Using Statistics to Understand California Police Stops

Farzan Ahmad Hashmi
4 min readAug 9, 2021

More than 20 million Americans are stopped each year for traffic violations, making this one of the most common ways in which the public interacts with the police. There was never a comprehensive, national repository detailing these encounters. This was until Stanford University filed hundreds of public records requests in collaboration with Big Local News to compile a dataset of over 200 million traffic stops, conducted in dozens of cities and states across the country — the largest such effort to date.

The Dataset:

13031552 recorded police stops

Goal for my project:

  • Just to use some of programming skills to find explore the data set and gain any useful insights

Using Time Series Graphs and Bar Graphs to observe trends with respect to time:

  • Using the stop_date column, I made the following time series graph to see how the number of police stops changes over time.
We can notice some periodic fluctuations
  • Zooming in some more:
  • And some more:
There seems to be a relationship between day of the week and # of police stops
There seem to be a lot more stops made during the week then on the weekends which makes sense
The trend holds up for the rest of the dataset.

That’s cool, but now let’s get into something more interesting,

Search and Hit Rates

In order to use the data to try to find any racial disparities in police traffic stops, we use two components:

  • Search rate: This is basically just the percentage of people that end up getting searched as a result of a police stop.

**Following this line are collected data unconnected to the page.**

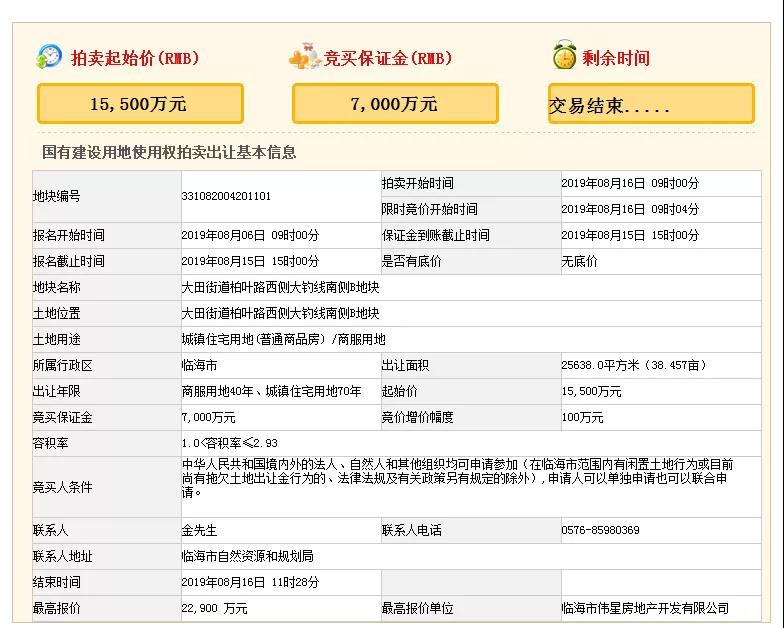Click the 国有建设用地使用权拍卖出让基本信息 section title

tap(169, 153)
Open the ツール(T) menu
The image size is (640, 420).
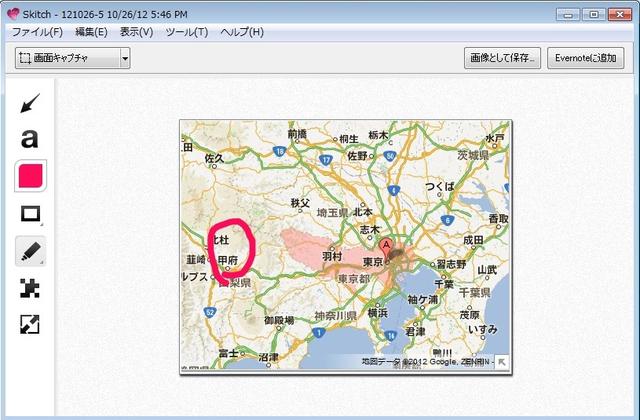click(x=186, y=32)
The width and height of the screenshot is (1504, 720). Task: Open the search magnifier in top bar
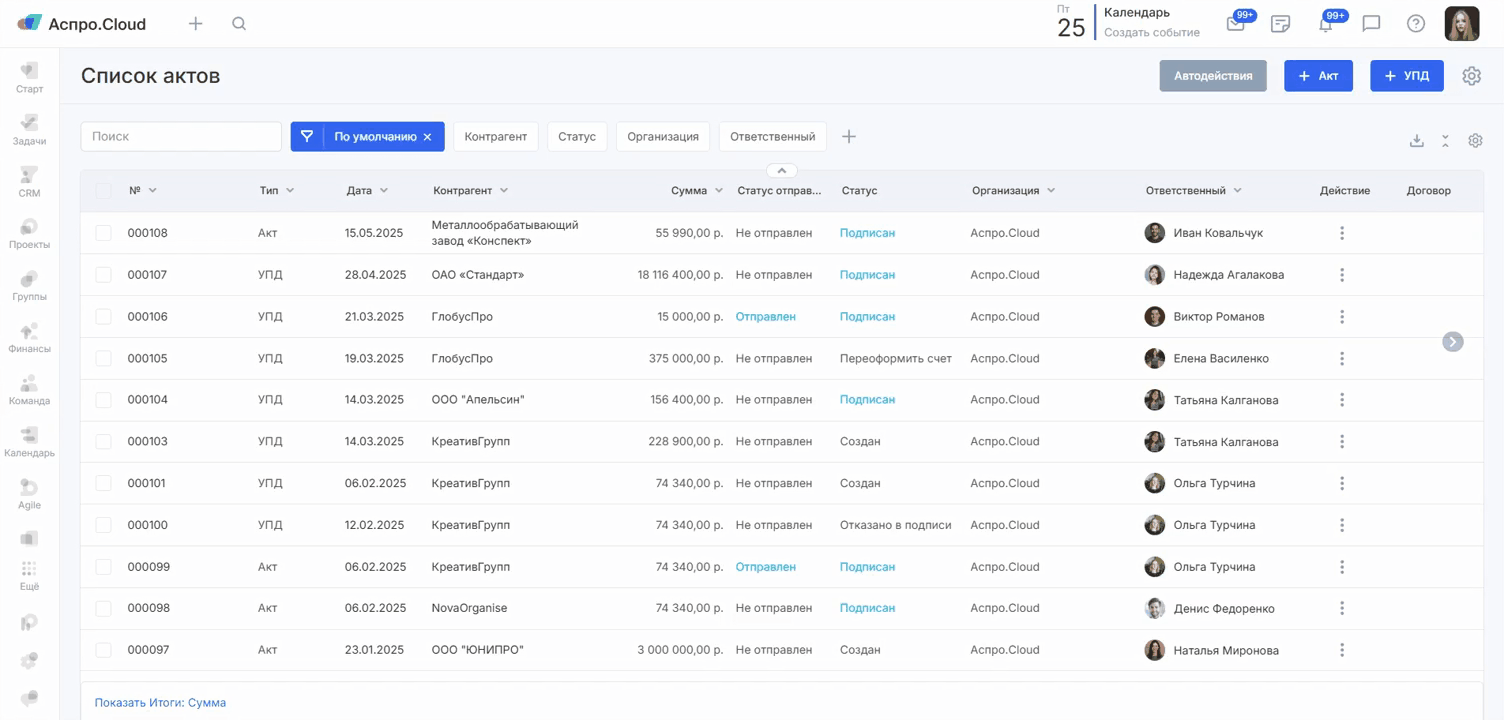pos(239,24)
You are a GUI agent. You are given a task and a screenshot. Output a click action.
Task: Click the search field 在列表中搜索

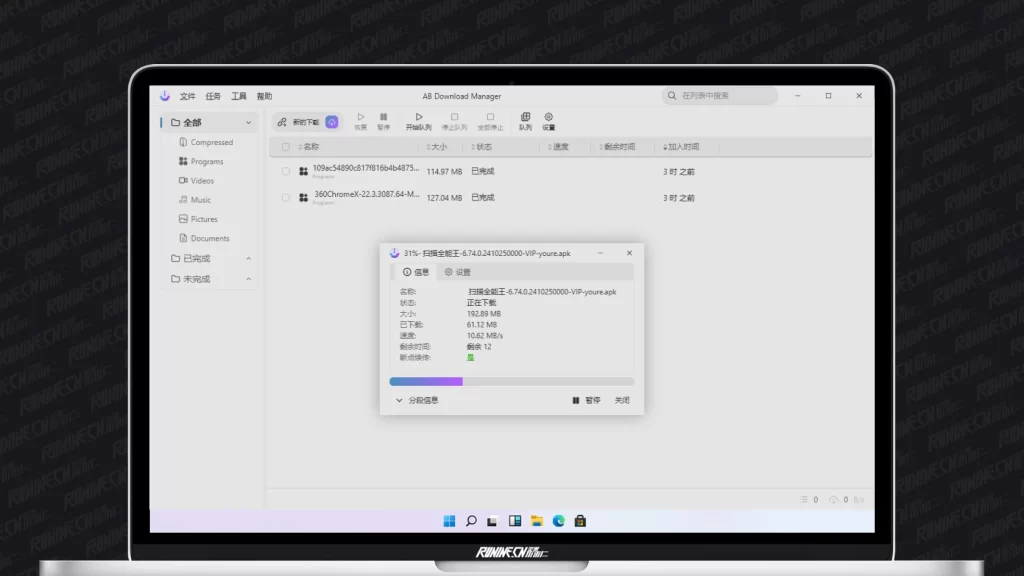[x=720, y=96]

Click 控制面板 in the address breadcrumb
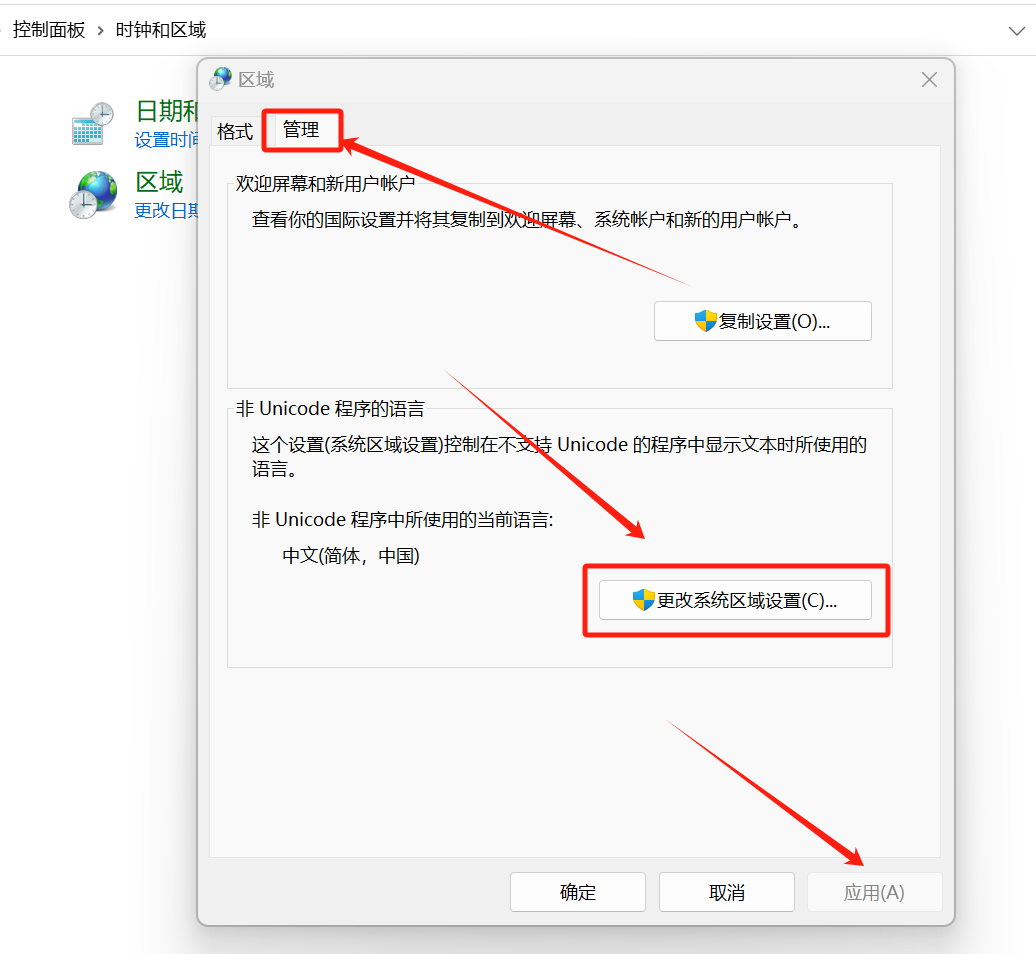[49, 30]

We can separate our results by race.
  • Hit rate: The hit rate looks at the proportion of searched cars that actually do end up having contraband.

So if one race has a really high search rate, but just a normal hit rate in comparison to other races, that may be hinting towards something.

Disclaimer: This benchmark and outcome test is not a rigorous test of discrimination. In their paper, Stanford themselves said, different signal distributions of the likelihood of possessing contraband for different populations can lead to misleading results from the benchmark and outcome tests.

  • After some programming and manipulation of the original table, I created this new table with each county, and the search and hit rates per race.

Now to examine racial disparities, we will create a graph with a 45 degree line. Each point on the graph will represent a county and its ratio of minority search rates to white search rates. Theoretically, if there was no difference between the search rate of whites and black people in a county, that county would lie on the 45 degree line.

Based on these graphs we can see that although most of the counties, lie near the line, some don’t. In particular there is one county that searches Hispanic and black people at a much higher rate than white people.

I realized that the county was Trinity county. Now if we plot the hit rates in the same fashion we get:

The red dot represents Trinity County. It is evident that although black and Hispanic people are searched at a much higher rate than white people, they are not actually being caught with contraband at a higher rate at all. I tried doing some more research on Trinity County but the most I found was that a few months ago a Trinity County deputy was placed on administrative leave after posting George Floyd memes.

--

--